The reason is simple: Valencia is a club in crisis, saddled with an estimated $725 million debt. Its very survival is under threat and it has now gone into a process that is essentially bankruptcy without the liquidators. What can be sold, rented or exploited for cash, must be. So bad have Valencia's financial troubles become that it cannot allow any revenue stream -- however minor, however absurd -- to slip through its fingers.

It is time for the asset-stripping to begin. What that means above all, of course, is that its best players will depart. Valencia will have to squeeze David Silva, David Villa, Joaquín, Juan Mata, Raúl Albiol and the rest dry ... and then sell them at the end of the season. And even that may not be sufficient to secure survival.

Valencia will have to sell its players because it could not sell its stadium. The world economic crisis has hit Spain harder than most, and the Spanish construction industry and housing market -- two markets upon which Valencia was depending -- harder yet. Throw in incompetent management from majority shareholder Juan Soler and his successors, and the net result is an unmitigated disaster with no apparent solution.

Players went two months without being paid until a short-term loan was agreed upon with local businesses. The president no longer controls the club and the owner does not want to own it. Nor is there a savior on the horizon. "We have," admitted coach Unai Emery, "reached rock bottom."

When Soler made himself president in October 2004, Valencia had enjoyed four glorious years, reaching two Champions League finals and winning two league titles and the UEFA Cup. Four years later, it had gone through five sporting directors, three director generals, three medical chiefs, three ostracized footballers and the club captain taking the president to court.
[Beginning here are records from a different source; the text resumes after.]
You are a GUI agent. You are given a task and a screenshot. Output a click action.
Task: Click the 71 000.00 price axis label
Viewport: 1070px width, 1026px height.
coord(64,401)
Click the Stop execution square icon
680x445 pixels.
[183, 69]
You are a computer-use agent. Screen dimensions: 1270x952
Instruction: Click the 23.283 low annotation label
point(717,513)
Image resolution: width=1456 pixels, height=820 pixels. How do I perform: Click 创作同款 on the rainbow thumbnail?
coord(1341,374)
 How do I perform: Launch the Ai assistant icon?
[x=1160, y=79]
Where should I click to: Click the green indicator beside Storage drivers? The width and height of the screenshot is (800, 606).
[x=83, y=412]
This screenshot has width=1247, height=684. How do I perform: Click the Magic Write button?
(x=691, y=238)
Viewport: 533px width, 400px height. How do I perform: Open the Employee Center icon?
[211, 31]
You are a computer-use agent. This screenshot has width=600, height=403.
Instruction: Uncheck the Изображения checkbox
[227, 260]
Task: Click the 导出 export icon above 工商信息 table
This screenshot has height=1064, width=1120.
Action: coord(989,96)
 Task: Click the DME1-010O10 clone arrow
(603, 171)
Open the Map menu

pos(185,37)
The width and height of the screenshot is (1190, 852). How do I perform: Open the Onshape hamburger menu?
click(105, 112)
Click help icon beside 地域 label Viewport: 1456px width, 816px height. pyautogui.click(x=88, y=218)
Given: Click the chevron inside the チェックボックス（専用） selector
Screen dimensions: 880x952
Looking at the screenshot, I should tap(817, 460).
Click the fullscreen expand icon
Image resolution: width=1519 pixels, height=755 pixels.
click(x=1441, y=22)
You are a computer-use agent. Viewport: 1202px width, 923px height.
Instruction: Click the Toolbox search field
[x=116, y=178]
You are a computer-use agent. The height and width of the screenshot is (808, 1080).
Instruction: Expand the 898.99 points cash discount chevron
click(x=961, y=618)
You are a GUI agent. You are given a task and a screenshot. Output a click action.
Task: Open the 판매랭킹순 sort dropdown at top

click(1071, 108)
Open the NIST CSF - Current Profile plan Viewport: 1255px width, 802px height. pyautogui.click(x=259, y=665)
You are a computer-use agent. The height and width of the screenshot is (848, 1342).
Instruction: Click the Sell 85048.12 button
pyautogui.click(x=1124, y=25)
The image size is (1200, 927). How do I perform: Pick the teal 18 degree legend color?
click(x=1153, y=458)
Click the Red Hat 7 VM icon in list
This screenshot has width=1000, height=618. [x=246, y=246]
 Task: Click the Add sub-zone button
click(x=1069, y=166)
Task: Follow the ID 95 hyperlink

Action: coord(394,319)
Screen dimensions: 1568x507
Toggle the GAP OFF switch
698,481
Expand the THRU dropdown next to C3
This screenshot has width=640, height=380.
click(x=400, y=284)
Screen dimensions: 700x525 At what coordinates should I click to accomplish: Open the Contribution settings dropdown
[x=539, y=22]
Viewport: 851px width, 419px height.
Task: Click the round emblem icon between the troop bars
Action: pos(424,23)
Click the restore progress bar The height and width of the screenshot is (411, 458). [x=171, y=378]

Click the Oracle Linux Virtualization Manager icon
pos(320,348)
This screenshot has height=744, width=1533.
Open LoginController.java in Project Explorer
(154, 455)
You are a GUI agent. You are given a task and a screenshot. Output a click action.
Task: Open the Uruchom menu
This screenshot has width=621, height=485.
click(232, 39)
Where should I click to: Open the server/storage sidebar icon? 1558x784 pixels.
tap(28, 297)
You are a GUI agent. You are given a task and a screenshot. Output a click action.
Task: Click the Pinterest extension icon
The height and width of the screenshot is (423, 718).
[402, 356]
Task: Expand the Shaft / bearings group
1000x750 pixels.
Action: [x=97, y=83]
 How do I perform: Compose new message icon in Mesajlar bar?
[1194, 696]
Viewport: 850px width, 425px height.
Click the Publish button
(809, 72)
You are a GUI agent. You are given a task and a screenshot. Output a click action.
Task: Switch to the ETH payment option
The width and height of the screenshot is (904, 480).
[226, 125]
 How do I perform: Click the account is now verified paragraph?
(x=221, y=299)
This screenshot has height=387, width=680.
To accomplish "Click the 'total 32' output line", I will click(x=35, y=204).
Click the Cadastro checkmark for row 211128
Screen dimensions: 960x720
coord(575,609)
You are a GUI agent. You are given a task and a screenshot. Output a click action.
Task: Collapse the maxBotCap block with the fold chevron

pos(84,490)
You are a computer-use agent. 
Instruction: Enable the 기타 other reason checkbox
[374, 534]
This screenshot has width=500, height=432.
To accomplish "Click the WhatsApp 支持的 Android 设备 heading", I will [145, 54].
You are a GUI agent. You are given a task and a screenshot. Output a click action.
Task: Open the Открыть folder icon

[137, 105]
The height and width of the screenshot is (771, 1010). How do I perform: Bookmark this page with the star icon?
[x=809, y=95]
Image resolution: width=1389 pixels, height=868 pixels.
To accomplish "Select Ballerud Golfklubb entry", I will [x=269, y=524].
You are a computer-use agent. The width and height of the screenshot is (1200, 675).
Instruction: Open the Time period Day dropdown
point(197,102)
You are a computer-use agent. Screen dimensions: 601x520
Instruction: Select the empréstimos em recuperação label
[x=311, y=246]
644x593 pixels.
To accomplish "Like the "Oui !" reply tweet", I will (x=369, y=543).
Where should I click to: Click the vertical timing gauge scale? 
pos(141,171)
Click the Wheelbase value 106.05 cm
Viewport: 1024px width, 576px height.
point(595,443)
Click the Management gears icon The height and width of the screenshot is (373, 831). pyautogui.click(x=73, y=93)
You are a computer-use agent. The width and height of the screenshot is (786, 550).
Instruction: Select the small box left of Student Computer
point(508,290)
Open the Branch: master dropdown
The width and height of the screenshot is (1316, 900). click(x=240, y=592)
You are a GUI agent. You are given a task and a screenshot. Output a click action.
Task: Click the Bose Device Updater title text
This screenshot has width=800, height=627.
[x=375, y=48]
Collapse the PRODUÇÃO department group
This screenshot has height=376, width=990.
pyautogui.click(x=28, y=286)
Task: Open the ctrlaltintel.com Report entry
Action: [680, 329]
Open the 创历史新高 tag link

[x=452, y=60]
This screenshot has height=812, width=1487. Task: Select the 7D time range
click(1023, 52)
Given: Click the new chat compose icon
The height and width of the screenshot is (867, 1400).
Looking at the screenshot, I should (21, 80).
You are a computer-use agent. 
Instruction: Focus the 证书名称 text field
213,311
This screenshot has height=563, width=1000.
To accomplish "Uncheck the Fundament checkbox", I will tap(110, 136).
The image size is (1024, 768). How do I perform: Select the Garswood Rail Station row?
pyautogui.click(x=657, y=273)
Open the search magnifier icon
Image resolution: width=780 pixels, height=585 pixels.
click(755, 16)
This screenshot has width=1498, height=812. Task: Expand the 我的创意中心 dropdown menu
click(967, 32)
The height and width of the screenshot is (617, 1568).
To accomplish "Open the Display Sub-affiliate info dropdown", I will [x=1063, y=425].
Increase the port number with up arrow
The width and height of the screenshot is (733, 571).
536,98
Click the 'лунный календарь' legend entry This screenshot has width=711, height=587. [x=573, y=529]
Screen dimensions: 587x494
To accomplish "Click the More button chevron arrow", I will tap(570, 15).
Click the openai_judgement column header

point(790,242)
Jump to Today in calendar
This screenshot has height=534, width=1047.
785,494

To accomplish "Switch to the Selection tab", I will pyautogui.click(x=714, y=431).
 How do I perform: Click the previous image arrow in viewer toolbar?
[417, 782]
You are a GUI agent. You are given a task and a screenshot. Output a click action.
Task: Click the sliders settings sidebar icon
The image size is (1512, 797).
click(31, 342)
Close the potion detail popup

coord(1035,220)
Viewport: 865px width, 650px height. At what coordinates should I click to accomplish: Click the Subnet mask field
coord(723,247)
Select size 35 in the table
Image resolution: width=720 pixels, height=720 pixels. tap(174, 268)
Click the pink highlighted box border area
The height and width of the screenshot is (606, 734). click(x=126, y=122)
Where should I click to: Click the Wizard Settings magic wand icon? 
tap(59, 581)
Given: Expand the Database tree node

Money was wasted at an alarming rate, with the club's debt rising from $182 million to more than $580 million. It is now believed to be in excess of $725 million. Something in the region of $25 million each was spent on Nikola Zigic, Manuel Fernandes and Éver Banega -- three players who never had significant roles in the side -- and more than $40 million went to severance payments alone for former coaches Claudio Ranieri, Quique Sánchez Flores and Ronald Koeman.

The solution was to sell the land upon which Mestalla stands and build a new stadium. And so Valencia began work on a wonderful new arena while preparing to sell its old one. It planned to repeat the trick with its Paterna training ground. But the property bubble burst and the club could not find a buyer for either the Mestalla or Paterna. Nor could it find the money to pay for the building work on the new stadium.

Soler sold his shares to Vicente Soriano, who promised to pay him $116 million and find a buyer for the Mestalla at $436 million, but things went from bad to worse as Soriano broke both promises and the shirt sponsors dropped the club ... as did the regional government.

With Valencia owing $20 million to the companies building the new stadium, and another $22 million to its players, it ground to a halt. The players went unpaid and promptly stopped winning, and work stopped on the new stadium, which sits unfinished as a monument to mismanagement and megalomania.

That was when Bancaja -- Valencia's main creditor, which is owed some $350 million -- took over, imposing an austerity package on the club. (The club also secured a $65 million loan earlier this month.) "We must," said Javier Gómez, the new executive director, "cut costs and raise money." In other words, with the stadium having morphed from a golden goose into an albatross round the neck, it has to exploit the few real assets it has: the players.

And so it's auction time this summer, with everyone from Manchester United to Liverpool, Real Madrid to Barcelona and Juventus to Milan invited. Anyone need a couple of midfielders, a reserve goalkeeper and a left back?